Nadie culpa a Merkel de la crisis económica, pero sí de que su política está haciendo imposible la salida. Su gestión, se dice, ha sido nefasta desde 2009 y es la principal responsable de la segunda recesión que han sufrido España y Europa en 2012, así como del estancamiento actual. Merkel, en su papel de defensora de los acreedores y ahorradores alemanes, ha forzado que todo el ajuste se haga en los países deudores con cargo a los contribuyentes.
El resultado ha sido desastroso para los países del Sur, que tienen ahora un porcentaje de deuda pública y privada sobre el PIB mayor que en 2007. La canciller alemana ha vetado cualquier política fiscal expansiva y ha impuesto a los deudores medidas brutales encaminadas a garantizar el cobro a los acreedores. Así mismo, ha impedido que el Banco Central Europeo realice una política más agresiva, con lo que ha evitado la depreciación del euro.
Todo esto es verdad, nadie puede negar la responsabilidad del Gobierno alemán obstaculizando la salida de la crisis, pero tampoco se puede negar la culpabilidad del resto de los gobiernos europeos, especialmente de los del Sur, al firmar el Tratado de Maastricht y dar su aquiescencia a una unión contra natura que iba a introducir a las economías de sus países en una trampa de difícil solución. Fueron incapaces de requerir entonces -habría sido el momento- contrapartidas presupuestarias y fiscales (exceptuando los fondos de cohesión, totalmente insuficientes), que compensasen los desequilibrios que antes o después se presentarían.
Y ni siquiera tuvieron la precaución de exigir que en caso de ajuste su coste no corriese únicamente a cargo de los países deudores, sino también de los acreedores, máxime cuando ya habían sido testigos de los problemas ocasionados en el Sistema Monetario Europeo y de cómo la obligación del ajuste recayó en exclusiva sobre los países deficitarios en la balanza por cuenta corriente.
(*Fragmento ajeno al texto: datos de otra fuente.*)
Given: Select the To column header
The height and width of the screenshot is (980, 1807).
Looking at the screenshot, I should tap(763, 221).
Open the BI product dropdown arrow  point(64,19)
Tampoco se opusieron a que el BCE naciese con un estatuto que lo configuraba como un engendro y que dejaba a los gobiernos nacionales en completa indefensión frente a los mercados. Ahora no vale quejarse de lo perversa que es la canciller alemana. Si actúa así es porque no hay nada en los Tratados que la obligue a comportarse de manera distinta.
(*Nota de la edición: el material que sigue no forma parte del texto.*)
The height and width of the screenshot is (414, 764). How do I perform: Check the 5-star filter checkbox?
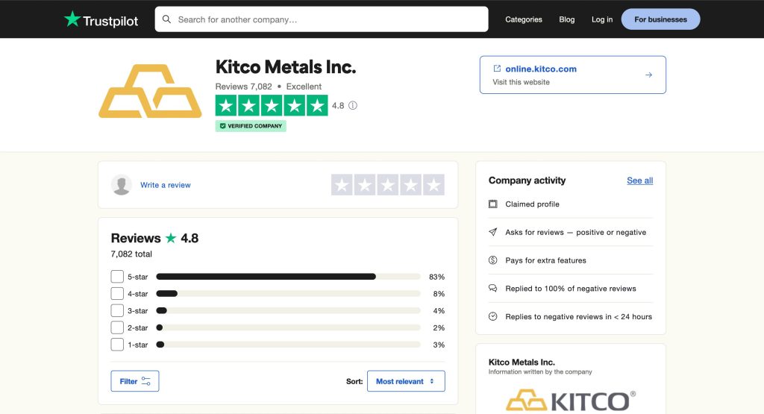(117, 277)
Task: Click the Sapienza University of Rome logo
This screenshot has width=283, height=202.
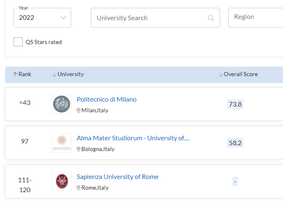Action: coord(62,181)
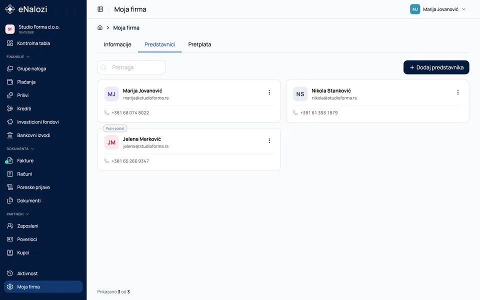Open Kontrolna tabla dashboard icon
The image size is (480, 300).
[x=10, y=43]
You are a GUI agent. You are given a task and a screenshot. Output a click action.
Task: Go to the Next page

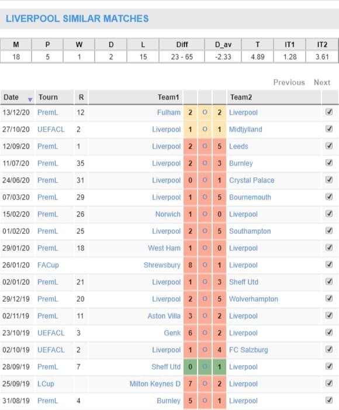click(322, 82)
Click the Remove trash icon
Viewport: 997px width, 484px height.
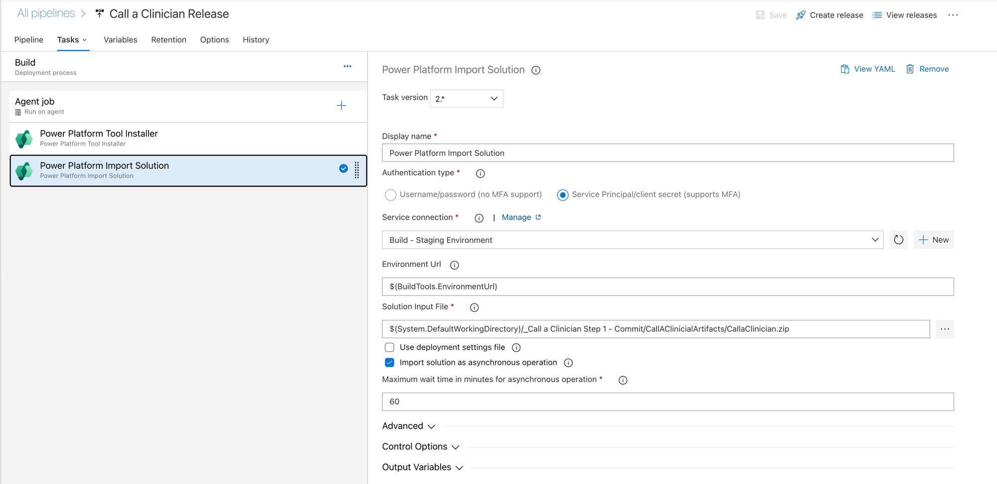pyautogui.click(x=910, y=69)
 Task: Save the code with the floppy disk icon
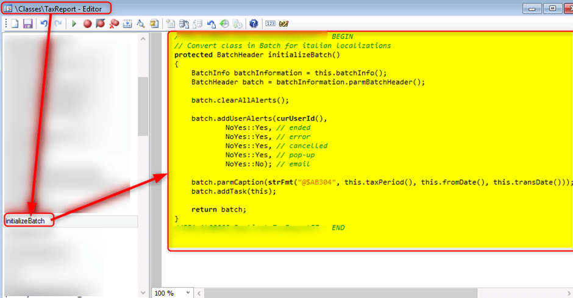(27, 24)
El problema de la Eurozona se encuentra, sí, en la política impuesta por Merkel, en el comportamiento del BCE y en la pasividad e indolencia de los mandatarios del resto de los países, más preocupados por situar en los puestos clave de las instituciones europeas a sus paniaguados que de la política que se va a seguir; pero sobre todo radica en la contradicción intrínseca en el proyecto de Unión Monetaria.
En realidad, al no haberse acompasado con una integración fiscal, presupuestaria y política, no hay un solo euro sino diecisiete distintos, uno por cada país, y cada uno de ellos debería tener un tipo de cambio diferente de acuerdo con sus circunstancias económicas.
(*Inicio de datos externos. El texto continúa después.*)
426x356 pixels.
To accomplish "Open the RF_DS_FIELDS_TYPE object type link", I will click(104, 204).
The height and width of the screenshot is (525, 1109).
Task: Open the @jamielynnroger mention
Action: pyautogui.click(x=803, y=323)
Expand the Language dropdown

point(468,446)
Desde luego, el BCE ha sido un ejemplo de sectarismo y de incompetencia en sus actuaciones, pero me temo que, aun cuando hubiese sido dechado de sabiduría y buen hacer, su misión no hubiese resultado sencilla, y desde luego no lo va a ser en el futuro con diecisiete países que precisan de diecisiete políticas distintas y de otros tantos tipos de cambio diferentes.
Algunos comentaristas insisten en que la devaluación no es la panacea y en que el tipo de cambio no arregla todo.
Sin duda, pero desde luego no parece que haya solución posible mientras el tipo de cambio real no coincida con el nominal. La forma lógica de hacerlos converger es depreciando o apreciando la moneda.
Hay quien pretende conseguirlo moviendo los cientos de miles de costes y de precios internos, incluyendo los salarios y el tipo de interés, lo cual es bastante difícil, por no decir imposible.
¿Qué pensaríamos de aquellos que estando en una casa instalados en una habitación distinta de la que deberían ocupar, en lugar de trasladarse ellos a la correcta pretendieran que fuese la casa toda la que se moviera?